Hans Leyendecker und Klaus Ott

Der Kaufmann Reinhard S., 56, ist ein jovialer, herzlicher Typ. Es gibt Fotos, die ihn nach Vertragsabschlüssen im Kreis der Kunden zeigen. Die Krawatte stark gelockert, lächelt er freundlich in die Kamera. Mehr als sein halbes Leben lang hat der etwas übergewichtige Bajuware für Siemens gearbeitet und zuletzt Aufträge in aller Welt beschafft. Am 30. November 2004 ist er bei dem Weltkonzern ausgeschieden, aber noch immer finden sich im Unternehmen Jubelbotschaften über seine Tätigkeit - so wie diese: "Im September 2002 konnte die Siemens LC Griechenland mit tatkräftiger Unterstützung von Reinhard S. nach intensiven Verhandlungen den erfolgreichen Vertragsabschluss mit der Cyprus Telekommunication Authority realisieren."
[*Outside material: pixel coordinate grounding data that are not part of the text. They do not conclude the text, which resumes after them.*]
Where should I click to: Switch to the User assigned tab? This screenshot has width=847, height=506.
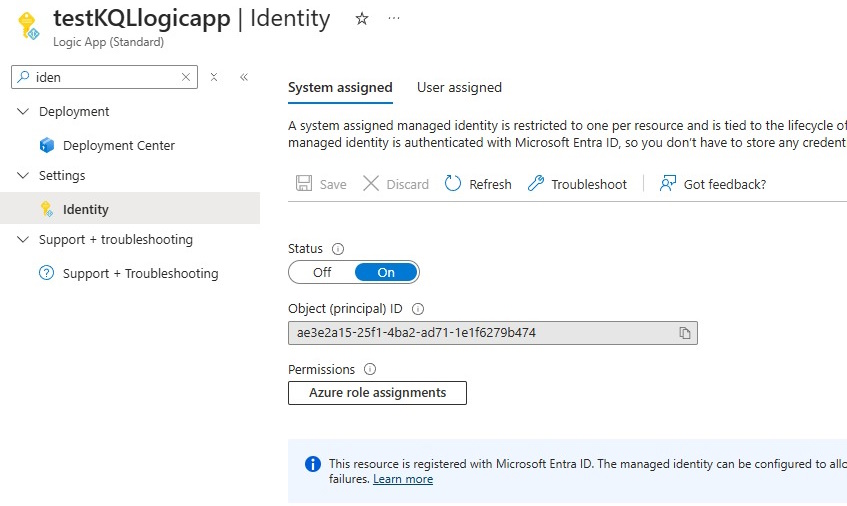(x=459, y=87)
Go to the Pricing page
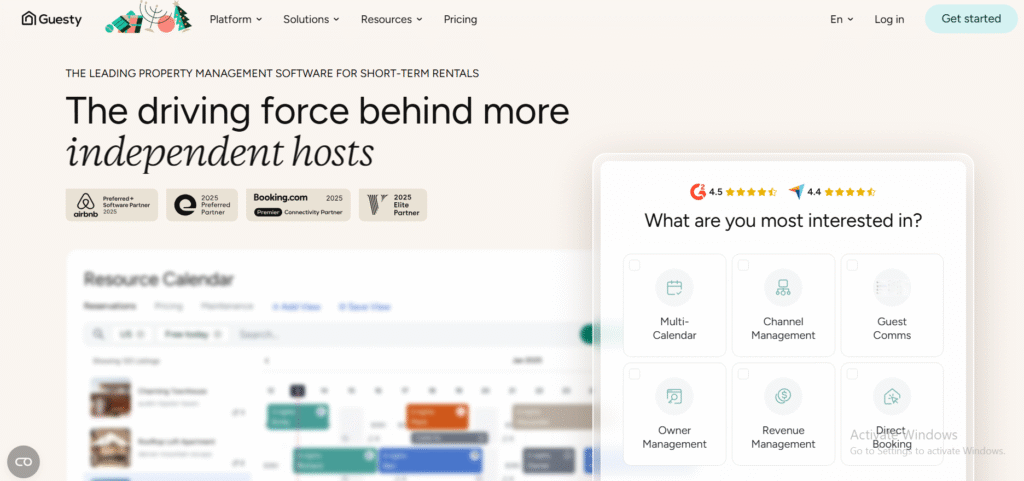1024x481 pixels. pos(460,19)
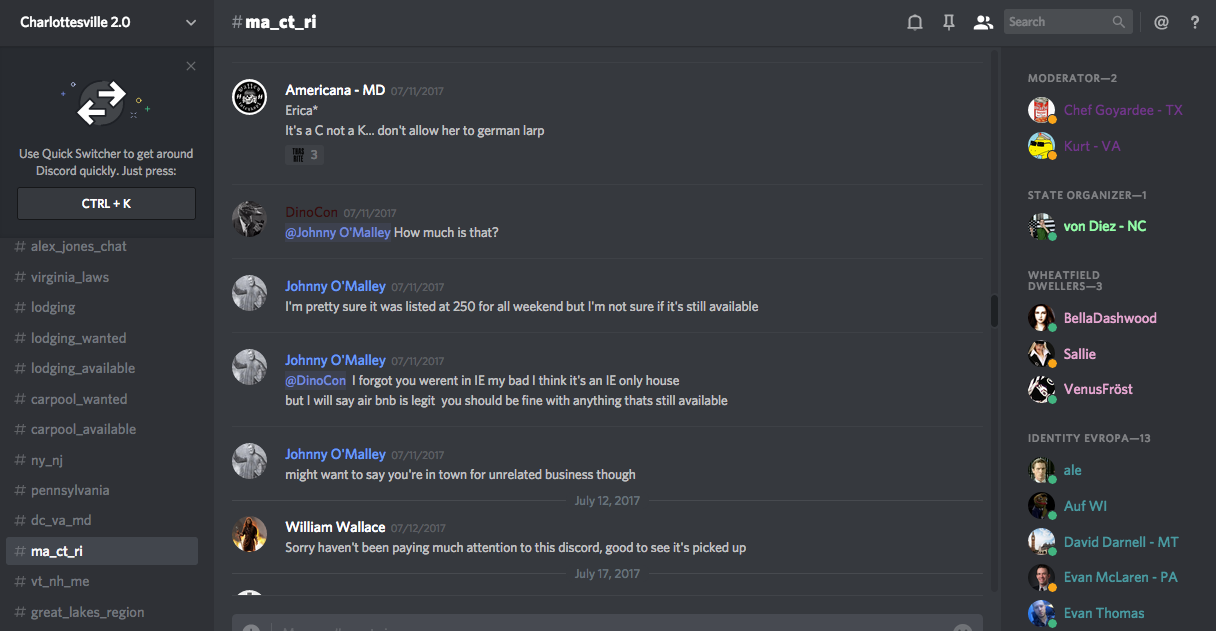Viewport: 1216px width, 631px height.
Task: Switch to the lodging_wanted channel
Action: [x=78, y=338]
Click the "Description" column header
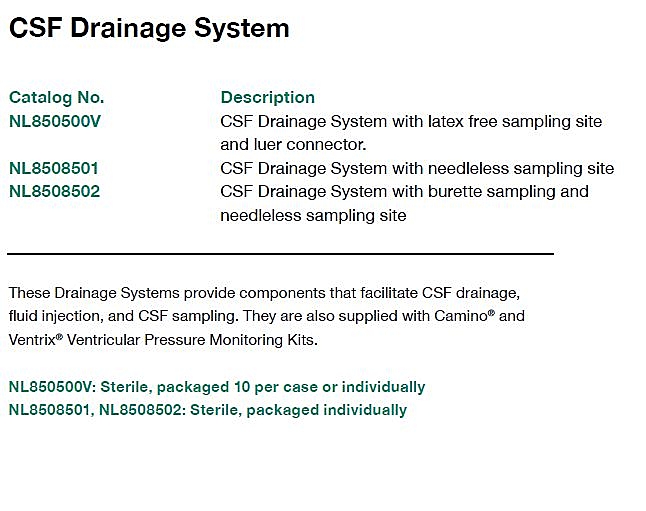The height and width of the screenshot is (511, 646). point(267,97)
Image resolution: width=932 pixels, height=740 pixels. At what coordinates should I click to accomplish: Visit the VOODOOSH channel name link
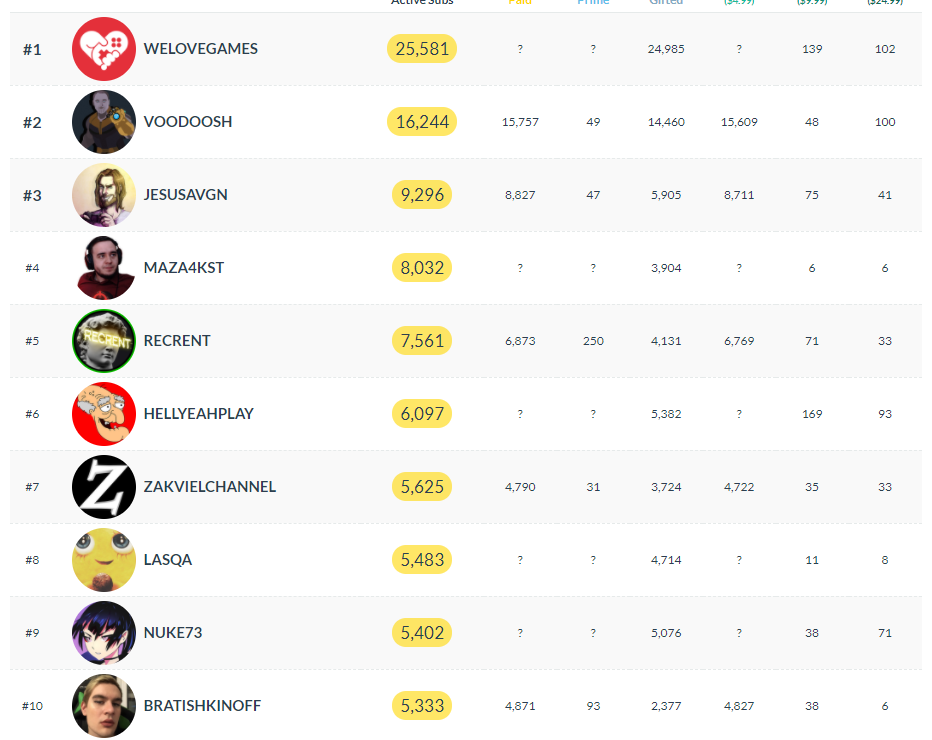point(188,122)
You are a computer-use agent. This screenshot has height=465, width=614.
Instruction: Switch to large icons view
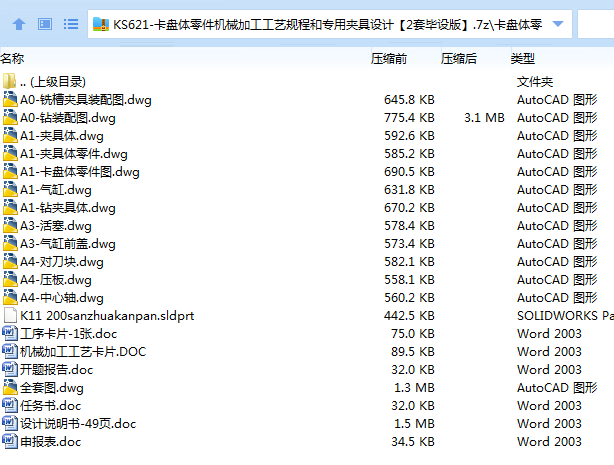pos(44,23)
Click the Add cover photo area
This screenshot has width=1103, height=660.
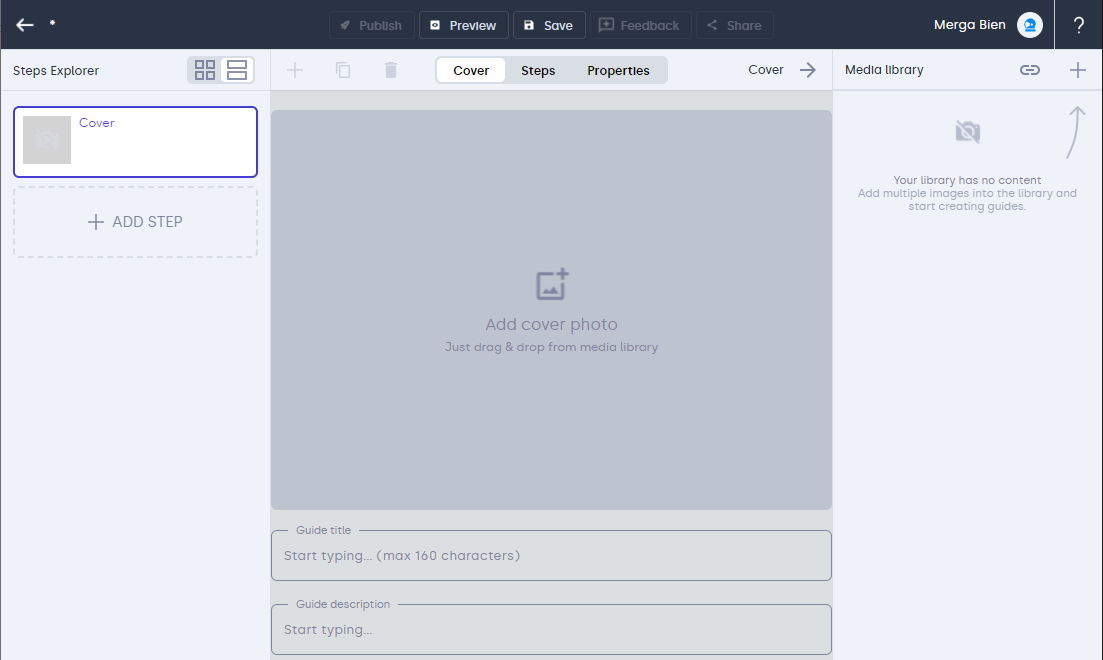pyautogui.click(x=551, y=310)
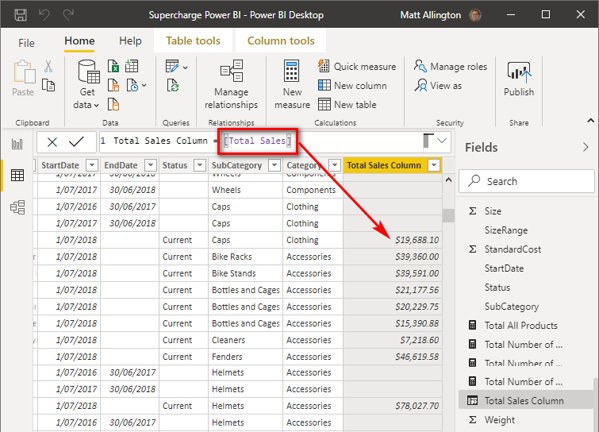Screen dimensions: 599x432
Task: Save the file using floppy icon
Action: (20, 15)
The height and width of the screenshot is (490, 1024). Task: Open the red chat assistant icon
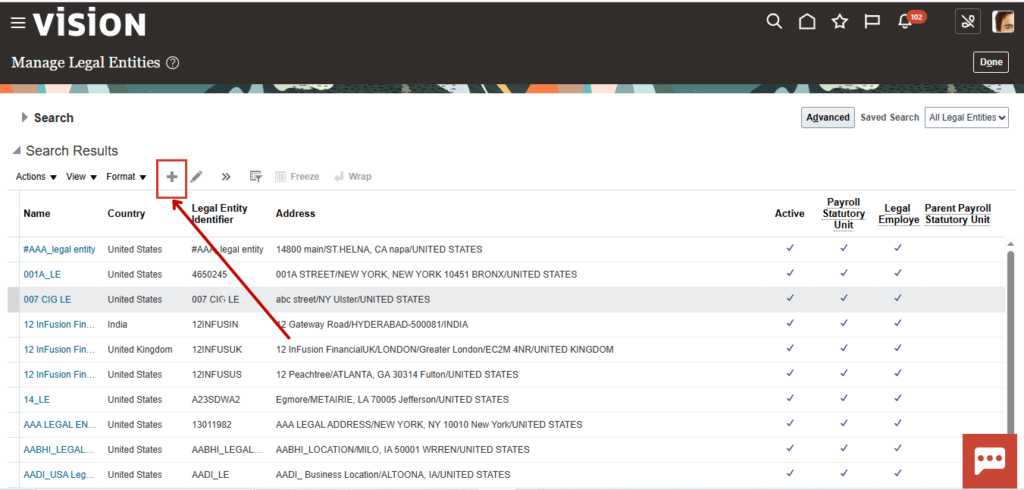tap(989, 461)
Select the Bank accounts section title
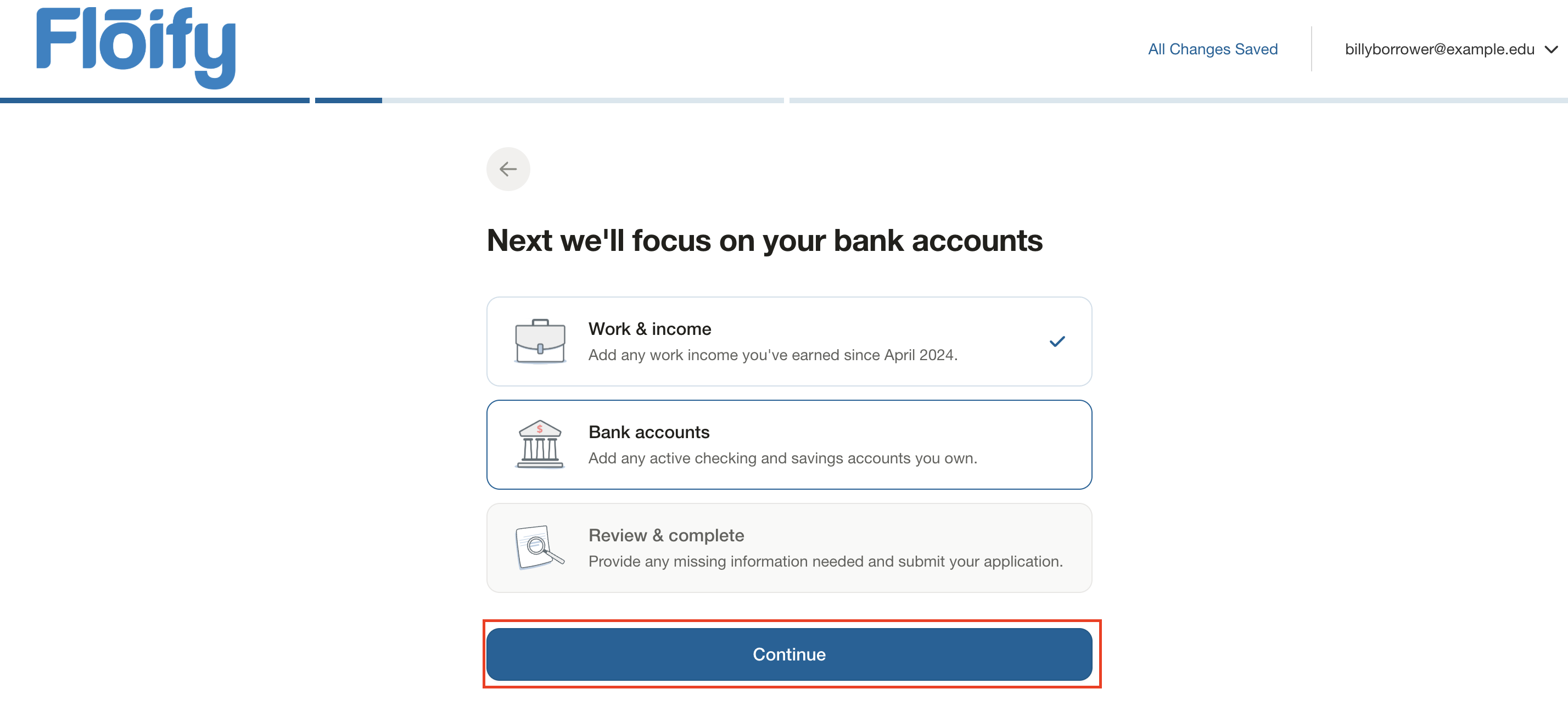The width and height of the screenshot is (1568, 728). point(649,432)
Seit einer Weile findet sich sein Name auch auf Aktenstücken von Staatsanwaltschaften aus Liechtenstein, der Schweiz und Deutschland. Das große Verfahren, das die Münchner Fahnder seit einer Weile vorantreiben, bekam das Aktenzeichen I 563 Js 45415/05 und läuft gegen "S. u.a. wegen Verdachts der Untreue". Der Mann, der anonym bleiben will, ist die Schlüsselfigur in dem Skandal um schwarze Kassen, der den Weltkonzern durchrüttelt und dessen Schockwellen bis nach Amerika reichen. Dort will sich die US-Börsenaufsicht SEC des Falles annehmen. Das Ende ist offen, und mancher in der etwas unübersichtlichen Konzern-Hierarchie zittert mittlerweile vor dem netten Herrn S. Der 56-jährige Kaufmann, der wie fünf andere Kollegen in Untersuchungshaft kam, hat in den vergangenen zweieinhalb Wochen buchstäblich ausgepackt.

Lange treu zu Diensten

Als am 15. November die Polizei und die Staatsanwaltschaft kamen und ihn festnahmen, war der frühere Siemens-Angestellte bestens vorbereitet. Er hatte schon seit längerem mit dem unangemeldeten Besuch gerechnet. Angeblich soll er sogar darüber nachgedacht haben, selbst zur Polizei zu gehen und von sich aus zu erzählen, was er bei Siemens alles erlebt habe. S. ließ die Ermittler nicht lange zappeln, sondern präsentierte den erstaunten Fahndern Akten, Briefe, Belege, Vollmachten und Kontoauszüge, die das dunkle Geschäft bei Siemens dokumentieren sollen. Darunter beispielsweise der Ordner 5100/019, in dem jede Menge Scheinrechnungen enthalten sein sollen, die schon vor drei Jahren dem Fiskus aufgefallen seien - ohne dass der Alarm geschlagen hätte, wie S. der Staatsanwaltschaft und der Kriminalpolizei berichtete.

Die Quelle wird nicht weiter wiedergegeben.